Washington state law doesn’t require a property survey before building a fence, and no statute mandates one before you start. That said, there’s a real gap between what’s legally required and what makes practical sense. For many homeowners in Tacoma and Pierce County, a recommended fence company and skilled fence crew will tell you that forgoing a survey often costs more money down the road than doing it right from the start.
Why Property Lines Are Less Certain Than They Look
Most homeowners have some idea of where their lot ends. There may be old survey stakes in the yard, a fence that’s been there for decades, or a plat map that looks clear enough to go on. In practice, that level of certainty often isn’t sufficient for precise fence placement.
Property corners shift over time. Survey monuments installed decades ago get buried by construction, removed, or simply deteriorate. On lots that were subdivided multiple times, the recorded boundaries don’t always correspond to what’s visible from the surface. In many Tacoma neighborhoods where residential lots are 50 to 80 feet wide, a discrepancy of even 2 to 3 feet between where someone thinks the line runs and where it actually sits can place a fence firmly on a neighbor’s land.

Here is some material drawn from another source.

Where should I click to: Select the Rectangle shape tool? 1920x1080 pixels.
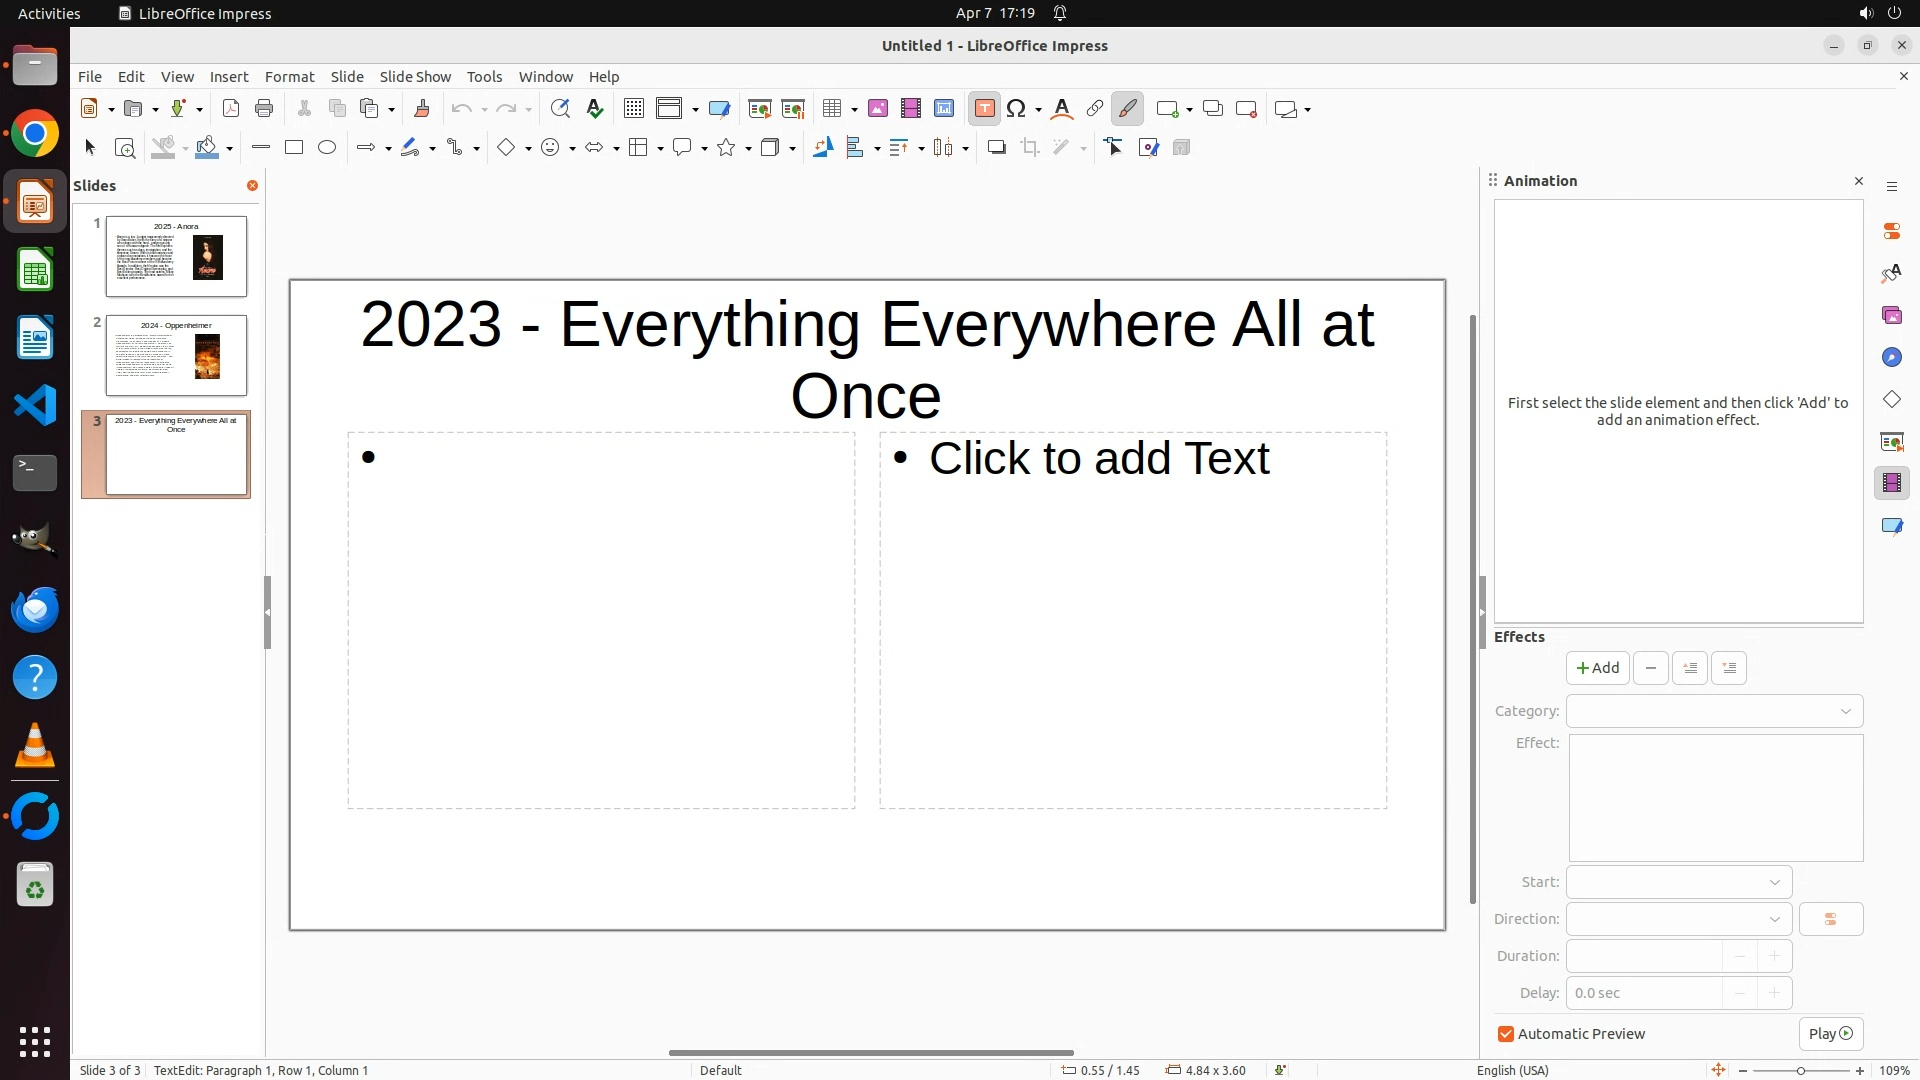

Tacoma’s own permit office states directly that the only reliable way to confirm where a property line is located is through a licensed surveyor. Everything else, aerial maps, old corner stakes, informal tape measurements, is an approximation.
When a Survey Makes Sense
Not every fence project needs a formal survey, and we’re not suggesting it does. But there are specific situations where having one done before installation is clearly the right call.
If the fence will run close to or directly on the property line, a survey is the only way to confirm that placement. If there’s a history of disagreement with a neighboring property about where the line sits, a survey protects you in any follow-up conversation. If the project involves significant cost, a cedar perimeter fence or an automated gate installation, the investment you’re making is worth protecting with confirmed boundaries. Tacoma’s official fence construction guidance specifically notes that where a property line is in dispute, or where the fence being installed is of significant cost, a survey is worth considering.
Newly purchased property is another situation where a survey makes practical sense. Title documentation isn’t always as precise as it appears, and survey stakes from a previous owner’s work may be old enough or in poor enough condition that relying on them for fence placement is a risk.
What a Property Survey Costs in Tacoma
Survey costs in the Tacoma area depend on lot size, the age and condition of existing survey records, terrain, and the scope of what needs to be documented. A standard boundary survey with corner staking for a residential lot in Pierce County typically falls between $500 and $1,200. Lots with complicated subdivision histories, limited access, or significant vegetation can run higher.
Some surveyors offer a fence-specific layout survey, staking the property line at intervals to guide fence placement without documenting the full parcel. That’s often less expensive than a complete boundary survey and is appropriate when the goal is simply confirming the fence line rather than full property documentation.
Getting two or three quotes from licensed surveyors is reasonable. Washington licenses land surveyors through the state’s Department of Licensing, and that information is publicly verifiable. Surveyors who work regularly in Pierce County tend to be more efficient on older lots where they have existing familiarity with historical platting records.
What Happens When You Get It Wrong
The consequences of a fence placed on the wrong side of the property line vary based on how far off it is and the relationship with the neighboring property owner.
At the less serious end, a minor encroachment might be resolved with a mutual agreement and a small adjustment. At the more serious end, particularly where there’s existing tension over boundaries, a fence on the wrong property can trigger a formal encroachment complaint and a required removal at the fence owner’s expense. The owner loses the cost of the original installation and then pays again to build in the correct location.
Washington’s fence statute, RCW 16.60, holds that adjoining landowners share responsibility for building and maintaining a boundary fence. If a fence ends up on the wrong land and a neighbor formally disputes it, that cost-sharing arrangement no longer applies. The person who built in the wrong place bears the full cost of the error.
How We Handle Property Lines
We don’t install fences against assumed property lines when the placement is genuinely in question. If a customer isn’t certain where the boundary runs and the fence is going close to the line, we recommend getting it confirmed before we schedule the work.
For projects where the fence sits clearly back from the property line with no ambiguity, we proceed on the customer’s guidance. For anything going on or very close to a line that hasn’t been recently surveyed, waiting for a confirmed boundary is the better outcome for the customer.
We work across Tacoma, Puyallup, South Hill, Spanaway, Lakewood, and the rest of Pierce County, and we’ve been doing it since 2006. Whether you’re planning a cedar fence or any other material, a project that starts with confirmed property lines is one you won’t have to revisit.